Another factor is that teens sharply focus on peer and media messages about love and romance. They want to experience the rush, the fever of infatuation, and they can often confuse that with love. Romeo and Juliet were young teens in Shakespeare’s tragedy; such obsessive attraction is not a new phenomenon. As we see with the star-crossed lovers of fair Verona, love like that usually does not end well. That is not what our media messages show, though. Pop culture media gloss over red flags like controlling, invasive, and sometimes violent behaviors in favor of drama and excitement. Song lyrics, film content, pornography, and social media influencers promote unhealthy messages about dating, and this provides the constant diet of teens wanting to know a love like [fill in the celebrity or fictional character’s name]. Add in a history of trauma or family violence, where a young person lacks a model for romance without control and abuse, and you have a recipe for trouble.
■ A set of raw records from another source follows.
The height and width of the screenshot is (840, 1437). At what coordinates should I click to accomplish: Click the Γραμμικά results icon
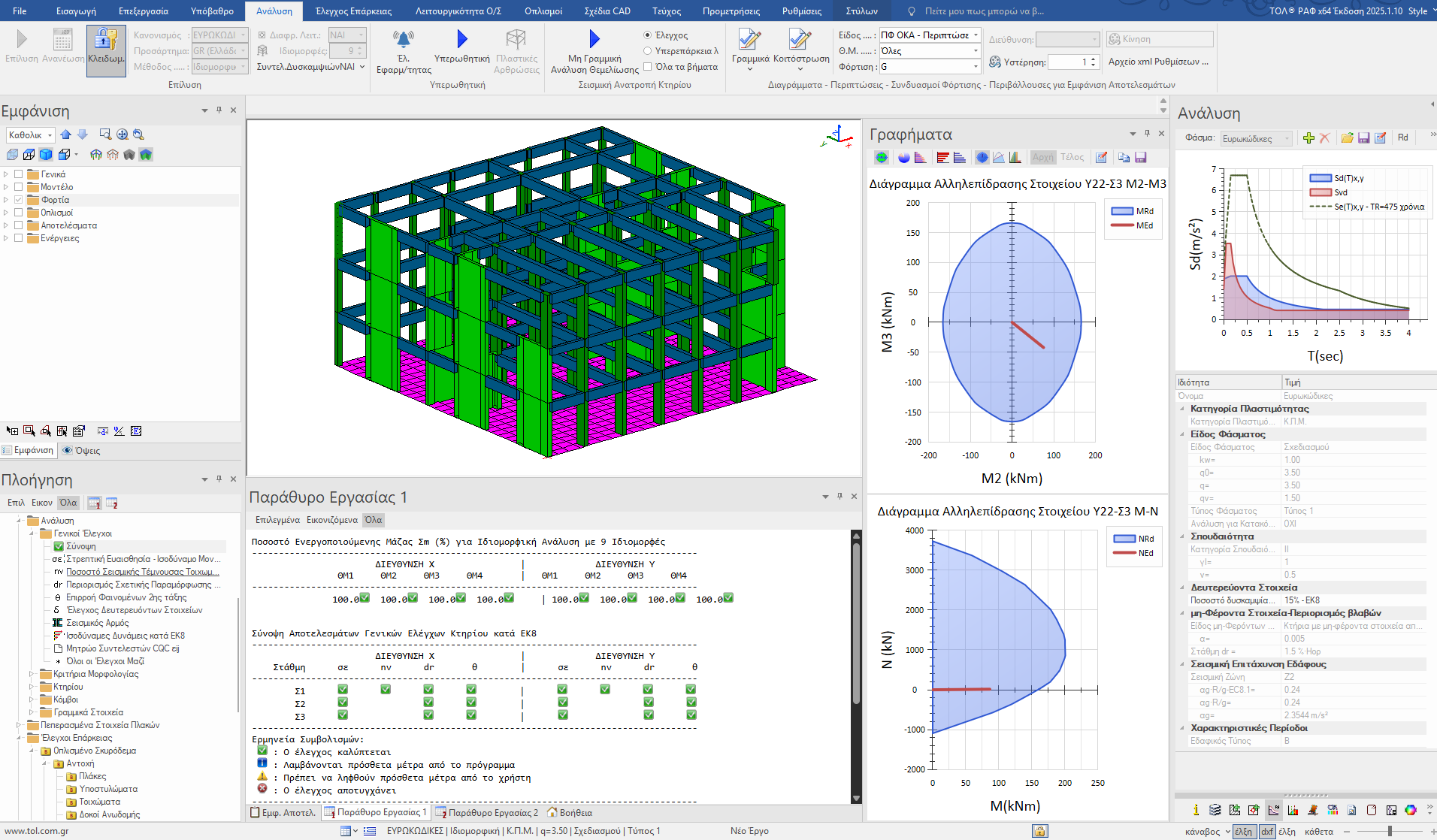coord(749,39)
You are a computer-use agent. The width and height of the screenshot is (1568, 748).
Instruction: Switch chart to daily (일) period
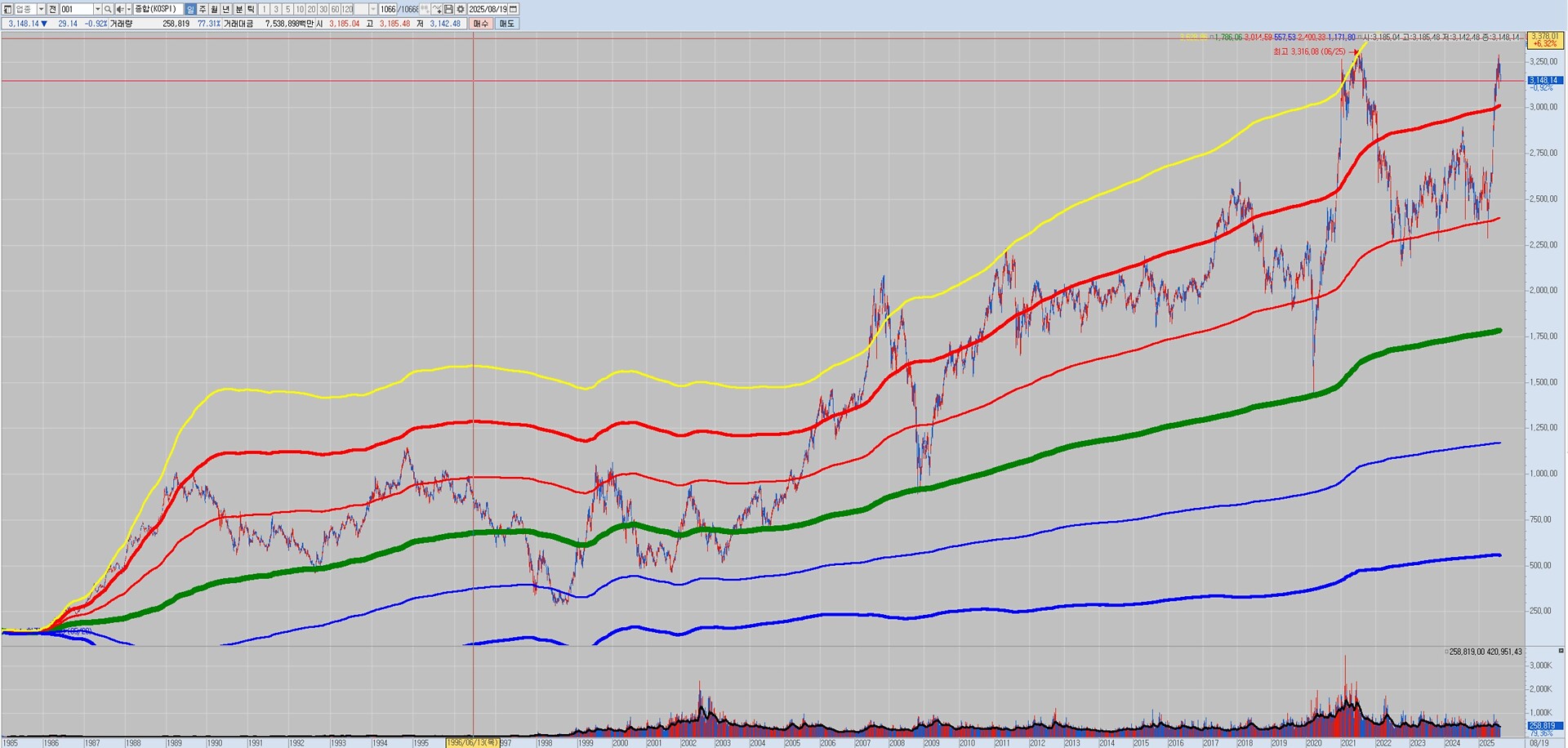[190, 9]
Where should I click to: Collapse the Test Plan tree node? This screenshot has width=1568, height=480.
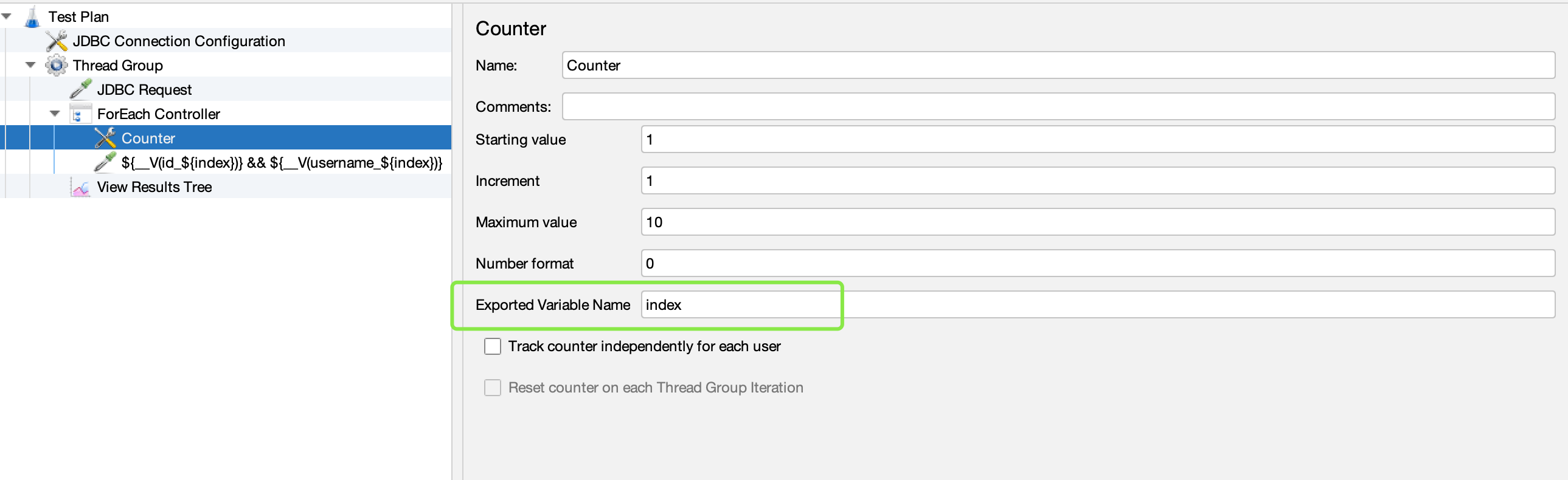(x=7, y=16)
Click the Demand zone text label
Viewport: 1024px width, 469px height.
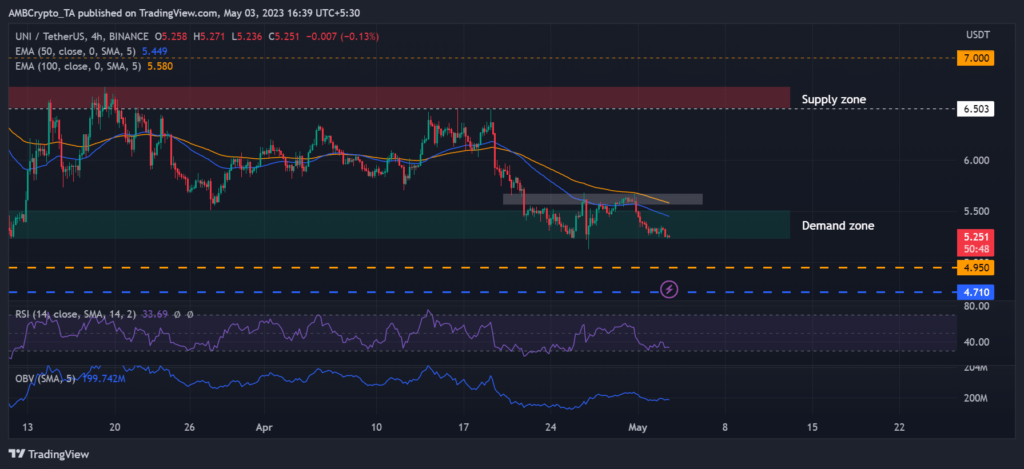838,226
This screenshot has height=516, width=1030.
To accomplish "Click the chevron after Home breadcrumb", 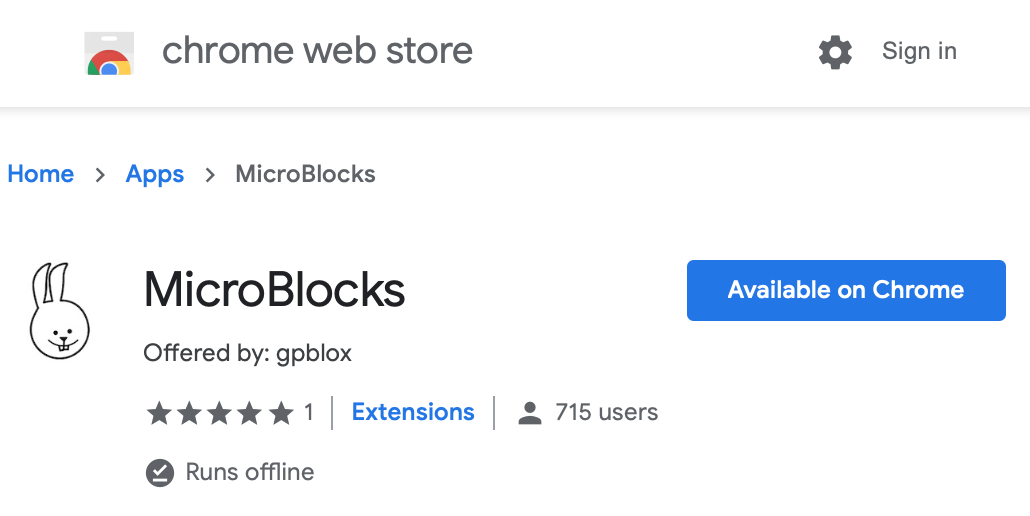I will tap(100, 175).
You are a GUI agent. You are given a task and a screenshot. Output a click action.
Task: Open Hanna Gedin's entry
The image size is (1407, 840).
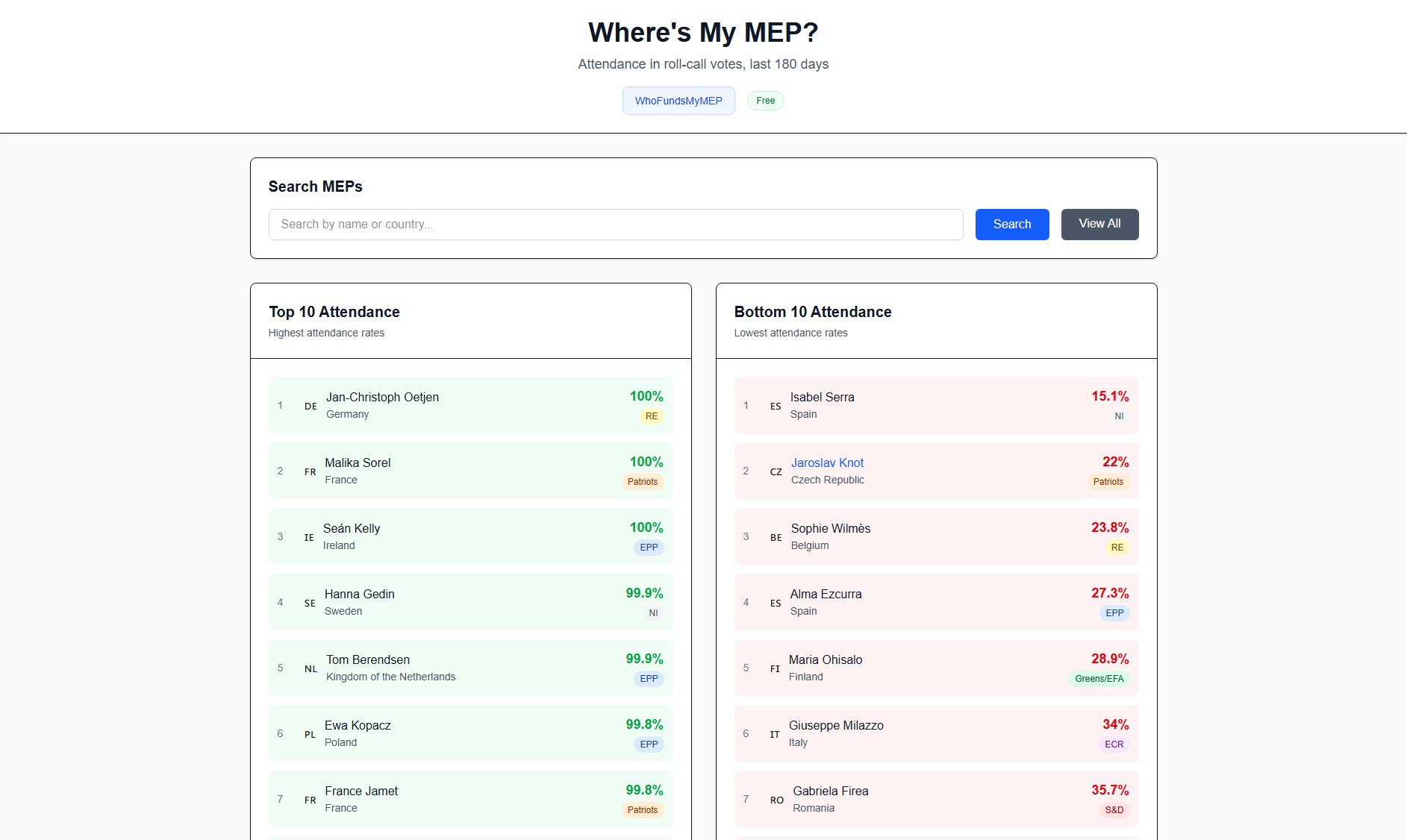[x=359, y=594]
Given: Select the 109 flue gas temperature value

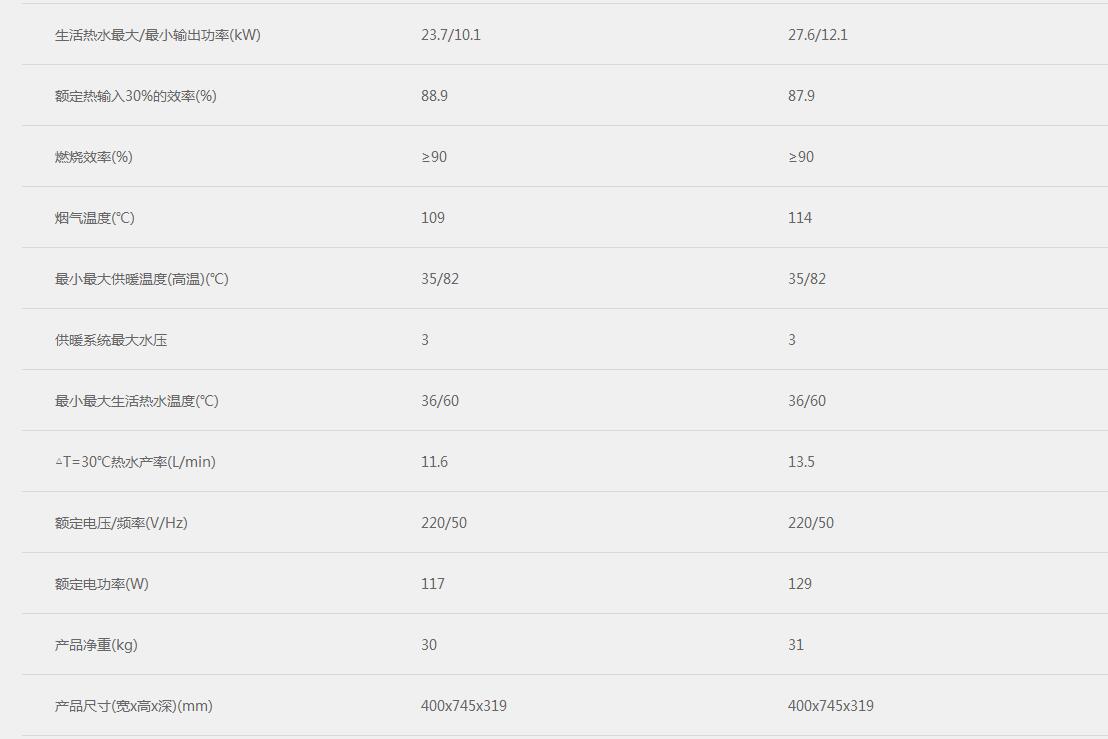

We do not want our teens to love like that.
“Love Like That” was our theme for this February. We want our teens to value a different kind of love, one based on mutual respect and one that endures because of their ability to value the person, not just the feeling. Our job as parents and community members is to raise up adults who know that when your partner is not “having fun,” that means you stop. Stop yelling. Stop checking their phone. Stop the sexual act you wanted. Stop the behaviors that lead up to physical or sexual assault. It starts young. Teach little ones to notice. Notice that your sister does not like being hit with that toy. Notice that you did not like when she kept coming into your room when you said no. You lose a privilege like riding in the cart when you cannot uphold that standard, or rather, you have many privileges when you do honor that standard. A little bit at a time, we can build up children, teens, and adults who recognize that other peoples’ needs and wants matter as much as their own. We want them to know, deep in their soul, that human dignity is sacred and fundamental. We are not to violate it.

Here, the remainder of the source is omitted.